* [Data shown]:
Segment Open
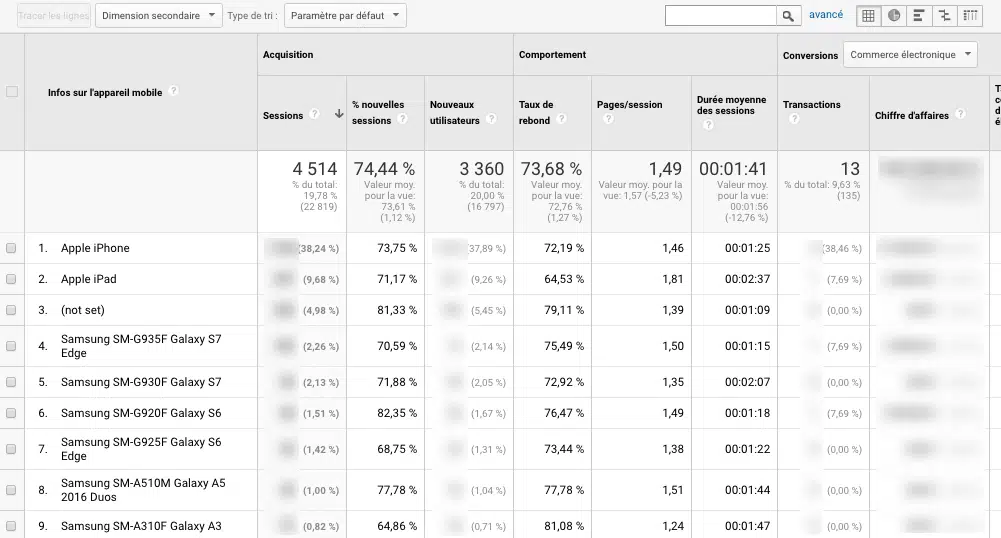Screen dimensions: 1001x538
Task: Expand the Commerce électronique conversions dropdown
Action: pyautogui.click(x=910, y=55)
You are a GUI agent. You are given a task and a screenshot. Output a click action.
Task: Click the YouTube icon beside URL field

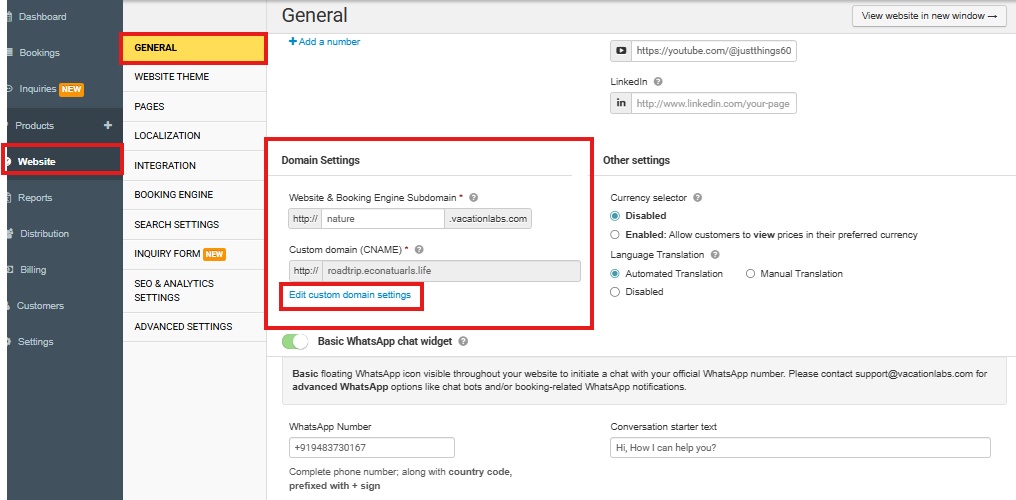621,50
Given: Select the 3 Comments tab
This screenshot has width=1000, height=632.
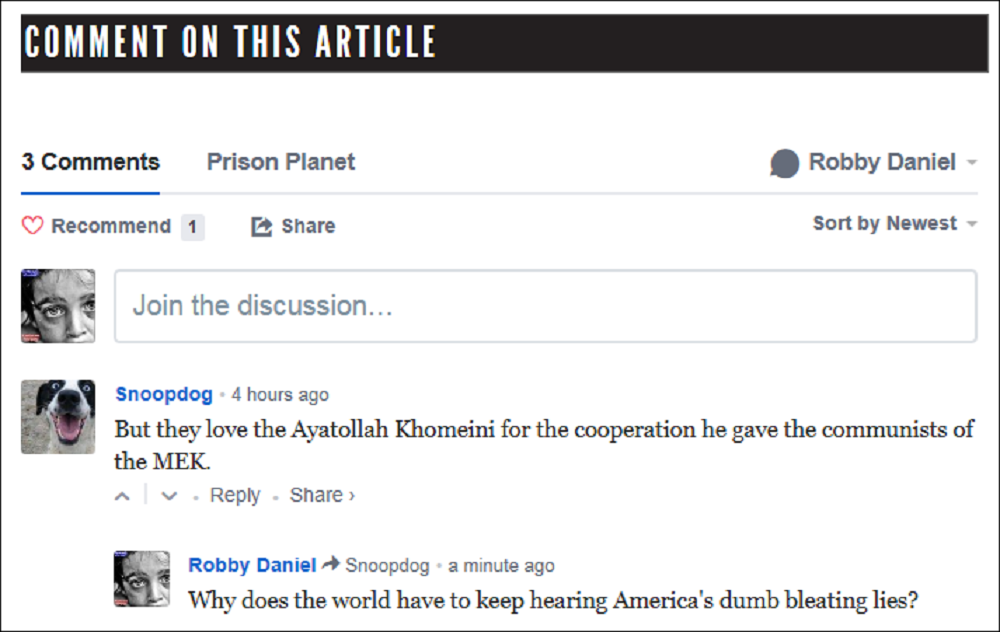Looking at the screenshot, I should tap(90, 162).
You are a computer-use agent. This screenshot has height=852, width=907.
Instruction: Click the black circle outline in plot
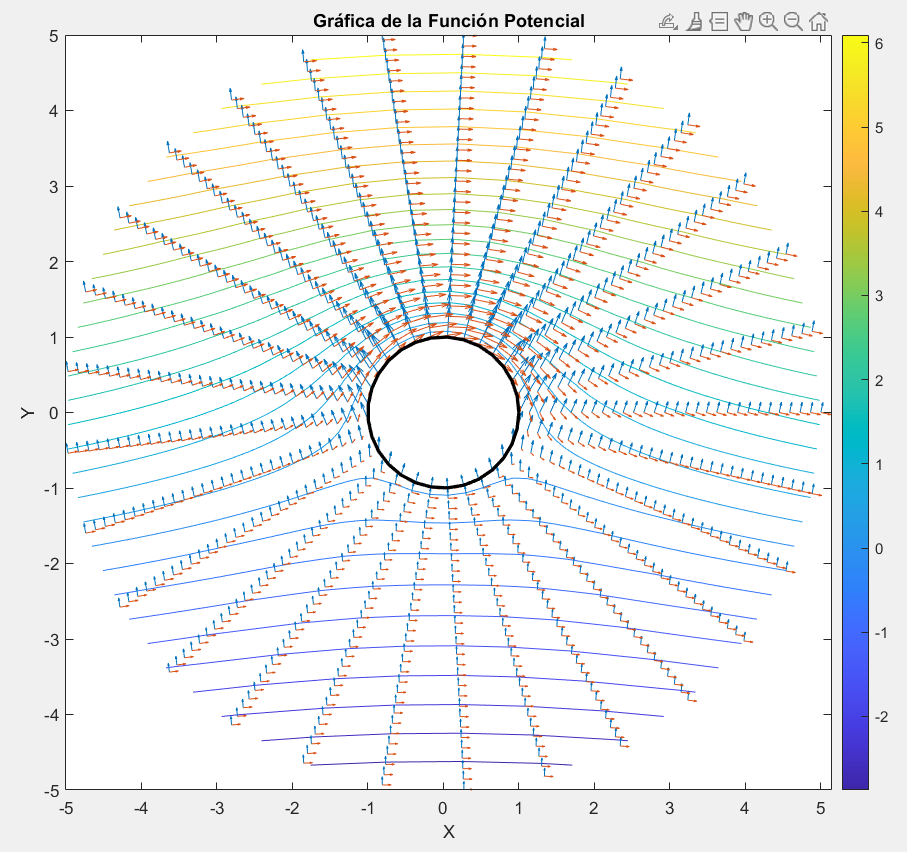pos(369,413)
Segment Closed
* [About this exercise]: Copy out exactly, without any pictures, the lines above that begin at the one with "This screenshot has width=1000, height=632." and end at the last line of the listing.

* [Exercise result]:
This screenshot has width=1000, height=632.
Looking at the screenshot, I should tap(90, 162).
You are a computer-use agent. This screenshot has height=852, width=907.
Instruction: Click the black circle outline in plot
pos(369,413)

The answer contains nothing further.